5-MURAT DAĞI KAPLICALARI:

Gediz 'e 30 km mesafedeki kaplıca merkezi Muratdağının batı yamaçlarında yer alır. 2312 rakımlı Murat dağının 2000 rakımlı tepeleri arsında göz labaildiğine uzanan çam ormanları ile kaplı bir vadi içinde bulunan kaplıca insan sağlığı için bir şifa kaynağıdır.

Kaplıca tesisleri ve konaklama birimleri belediyeye aittir. Kaplıca da debisi yüksek olan başlıca 3 kaynak vardır. Hacethane ve kocaman suları aynı adlı hamamı ve kızılay kampını besler. Kaymakam suyu ise daha aşağıda olup üstü açık bir havuza akmaktadır.

Kaplıca suları içme uygulaması yapılırsa böbrek ve karaciğer rahatsızlıklarına iyi gelmektedir. Gediz Murat dağı kaplıcaları 18/03/1987 gün ve 11608 sayılı Bakanlar Kurulu Kararıyla "Termal Turizm Merkezi" ilan edilmiştir.

Bölge aynı zamanda dağ turizmi ve kampçılık faaliyetleri için bulunmaz güzelliklere sahiptir.



6-EMET YEŞİL VE KAYNARCA KAPLICALARI:

Kütahya 'ya 100 km mesafedeki Emet 'de yer almaktadır. İlçe merkezindeki kaplıcalar antik çağlardan beri kullanıla gelmişlerdir. Halen Yeşil Kaplıcalarda 144 yatak kapasiteli, Kaynarca Kaplıcalarında 36 yatak kapasiteli moteller ile Yeşil Kaplıcalarda 29 yatak kapasiteli bir otel ve iki hamam vardır. Kaplıcadaki tüm tesisler Belediye 'ye aittir. Kaplıca merkezinde 196 yatak kapasiteli Kongre Oteli, bir açık ve bir kapalı olmak üzere iki olimpik yüzme havuzu rekreasyon ve sportif amaçlı hizmet birimlerinin inşaatı halen devam etmektedir. 40-50 derece sıcaklıktaki kaplıca suları ağrılı rahatsızlıkların ve romatizmal hastalıkların tedavisinde faydalı olmaktadır. Emet Yeşil ve Kaynarca Kaplıcaları 17/09/1993 gün ve 4833 sayılı Bakanlar Kurulu Kararıyla "Termal Turizm Merkezi" ilan edilmiştir.

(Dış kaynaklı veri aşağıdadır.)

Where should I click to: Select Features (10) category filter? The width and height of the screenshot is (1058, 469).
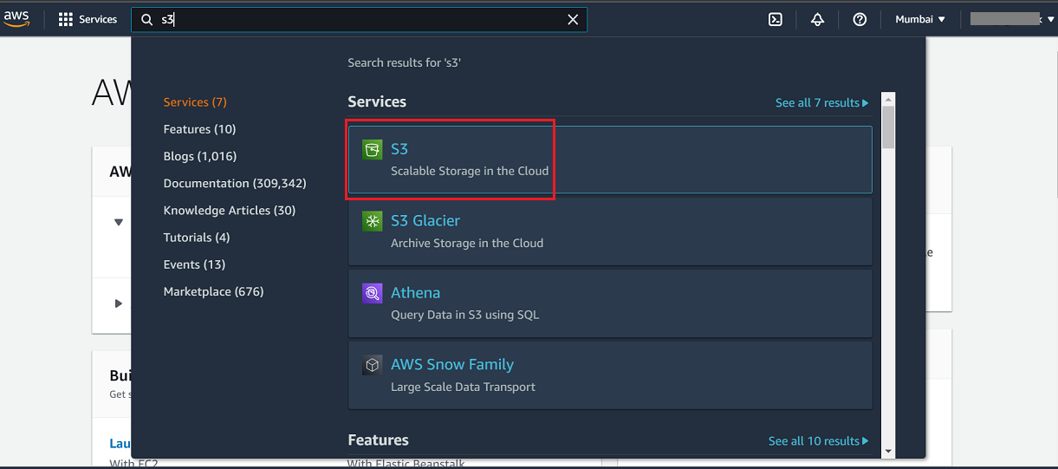click(x=199, y=129)

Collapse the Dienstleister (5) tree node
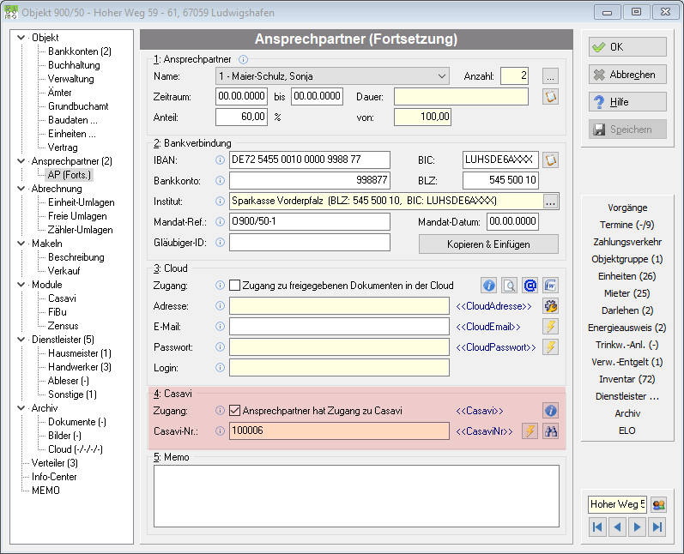[x=21, y=340]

7-SİMAV EYNAL KAPLICALARI:

"Dünyada ve Anadolu da birçok kaplıca gezdim, gördüm ama Eynal Kaplıcaları gibisini görmedim. Böylesi yeryüzünde yoktur." (Evliya Çelebi-1671)

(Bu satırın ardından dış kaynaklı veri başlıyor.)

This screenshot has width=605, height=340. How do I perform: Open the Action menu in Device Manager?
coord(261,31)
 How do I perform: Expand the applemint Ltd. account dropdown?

Simav 'a 4 km. mesafedeki kaplıcalar geniş bir alana yayılmıştır. Halk arasında şeytan kazanları olarak adlandırılan kaplıcalar çok eski zamanlardan beri kullanılmaktadır. Eynal kaplıca özelliğinin yanı sıra çevrenin eğlence ihtiyacını da karşılamaktadır. Eynal Kaplıcalarında belediyeye ait toplam 700 yatak kapasiteli konaklama tesisleri ve bunların yan hizmet birimleri de vardır. 160 derece sıcaklığa sahip kaplıca suları jinekolojik, nevralji, nevrit, romatizma, böbrek taşlarının dökülmesi ve ağrılı hastalıkların tedavisinde kullanılmaktadır. Simav Eynal Kaplıcaları 23/03/1989 gün ve 13900 sayılı Bakanlar Kurulu Kararıyla "Termal Turizm Merkezi" ilan edilmiştir.

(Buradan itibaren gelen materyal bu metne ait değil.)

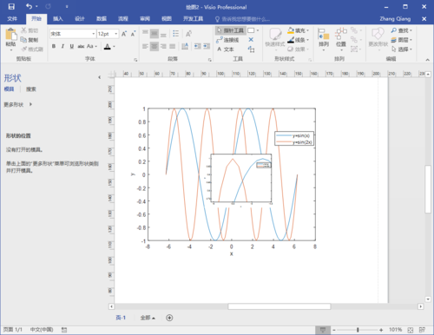Click the Save icon in title bar

point(11,7)
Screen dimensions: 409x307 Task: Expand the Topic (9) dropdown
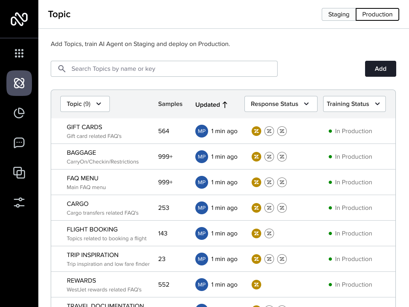pyautogui.click(x=85, y=104)
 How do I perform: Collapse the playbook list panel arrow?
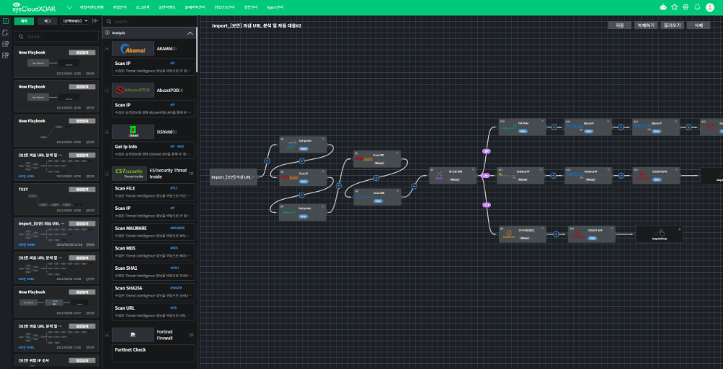(x=95, y=21)
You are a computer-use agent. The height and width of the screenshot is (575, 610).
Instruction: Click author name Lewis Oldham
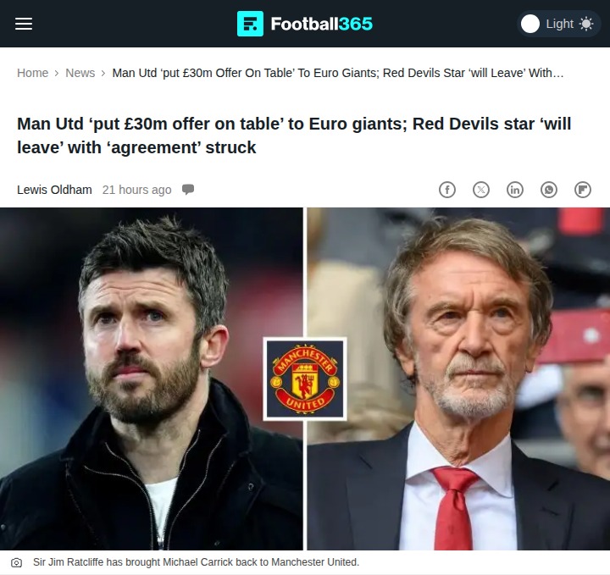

8-HİSARCIK HAMAMKÖY KAPLICALARI:

Hisarcık 'a 10 km. mesafededir. 51 derece sıcaklıktaki Hamamköy suları içme uygulamalarıyla mide, bağırsak sistemi, karaciğer ve safra kesesi hastalıklarına iyi gelmektedir. Merkez 'de İl Özel İdare Müdürlüğü 'nce yaptırılmış dört aileye hitabeden bir konaklama tesisi vardır. Tesis Hamamköy Muhtarlığı 'nca işletilmektedir.

 
Son düzenleme:
ANTİK ÇAĞDAN KALAN TARİHİ ESERLER


1-FRİG VADİSİ:

Kütahya-Eskişehir yolunun 26 km' si yakınlarında bulunan Ovacık köyüne kadar, ilin doğusu boyunca uzanan çamlar arasındaki kayalık alana "Frig Vadisi" denilmektedir.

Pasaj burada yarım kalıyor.